Legal tender – the limits
The answer to all these questions lies with the South African Reserve Bank’s policy on what or what is not “legal tender”. If it is, you must accept it. With banknotes, any amount may be tendered, but with coins the following limits apply for each individual transaction-
In R1, R2 or R5 coins: R50.
In 10c, 20c or 50c coins: R5.
In 5c coins or less (no longer being minted, but still legal tender): 50c.
You can report transgressors (reports of shops refusing to accept 5c coins have been circulating since minting of them stopped in 2012) to the Reserve Bank at 086 112 7272.
Bitcoin: What’s the Buzz?
Bitcoin on the other hand is a very different animal – it’s the most used virtual currency and it’s giving governments sleepless nights. Decentralised, borderless, neither linked to nor controlled by any bank or banking authority, it lends itself to anonymity (more correctly “pseudonomy”) and a kind of Cyber Wild West – with no law-enforcing Sheriff in sight. That may change as authorities increase their efforts to regulate it – or at least to monitor it for financial crime like money laundering, tax evasion, breach of exchange control regulations etc – but it remains to be seen how successful they will be.
Here in South Africa, Bitcoin is currently –
Perfectly legal to use, but not “legal tender”, so no one can force you to accept it as payment. If you do, be sure to comply with FICA and other local regulations (take advice in any doubt).
Packed with potential. We are all feeling our way on this one, and as always, great opportunity and great risk walk with us hand-in-hand. If you invest in Bitcoins – and some investors have made fortunes doing so – beware of possible grey areas around tax treatment and exchange control laws.
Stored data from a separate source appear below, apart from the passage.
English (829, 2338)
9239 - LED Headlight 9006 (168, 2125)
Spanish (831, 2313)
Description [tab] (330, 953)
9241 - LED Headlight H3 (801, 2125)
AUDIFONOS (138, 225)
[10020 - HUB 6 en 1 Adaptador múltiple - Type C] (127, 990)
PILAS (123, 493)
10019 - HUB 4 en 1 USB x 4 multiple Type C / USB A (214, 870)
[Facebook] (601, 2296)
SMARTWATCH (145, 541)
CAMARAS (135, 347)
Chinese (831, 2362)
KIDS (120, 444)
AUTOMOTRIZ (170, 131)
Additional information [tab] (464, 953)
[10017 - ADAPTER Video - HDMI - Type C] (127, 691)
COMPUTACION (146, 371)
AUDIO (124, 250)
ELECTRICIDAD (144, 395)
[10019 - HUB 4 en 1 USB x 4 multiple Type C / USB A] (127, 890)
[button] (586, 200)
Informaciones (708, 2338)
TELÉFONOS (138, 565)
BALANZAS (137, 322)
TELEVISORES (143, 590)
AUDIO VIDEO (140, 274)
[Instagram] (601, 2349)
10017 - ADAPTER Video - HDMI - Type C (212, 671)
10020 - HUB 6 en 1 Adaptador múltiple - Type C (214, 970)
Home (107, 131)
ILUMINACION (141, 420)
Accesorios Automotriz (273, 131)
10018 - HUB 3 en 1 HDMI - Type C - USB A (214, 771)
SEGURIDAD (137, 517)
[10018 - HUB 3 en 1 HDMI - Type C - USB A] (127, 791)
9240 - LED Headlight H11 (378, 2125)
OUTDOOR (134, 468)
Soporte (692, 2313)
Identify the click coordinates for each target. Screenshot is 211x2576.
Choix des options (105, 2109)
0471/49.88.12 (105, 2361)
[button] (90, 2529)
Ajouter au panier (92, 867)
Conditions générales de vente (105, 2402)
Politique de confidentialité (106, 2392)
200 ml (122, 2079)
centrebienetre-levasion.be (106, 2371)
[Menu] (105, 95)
Very much accepted and used at your own “sole and independent risk” (quote from SA Reserve Bank). You have zero legal protection, no guarantee of value, convertibility or stability, and exposure to hacks, fraud and theft. Bitcoin enthusiasts refute many of these supposed risks but for now it seems safer to proceed on the basis that you could lose everything in the blink of an eye or you could make a fortune; no one really knows.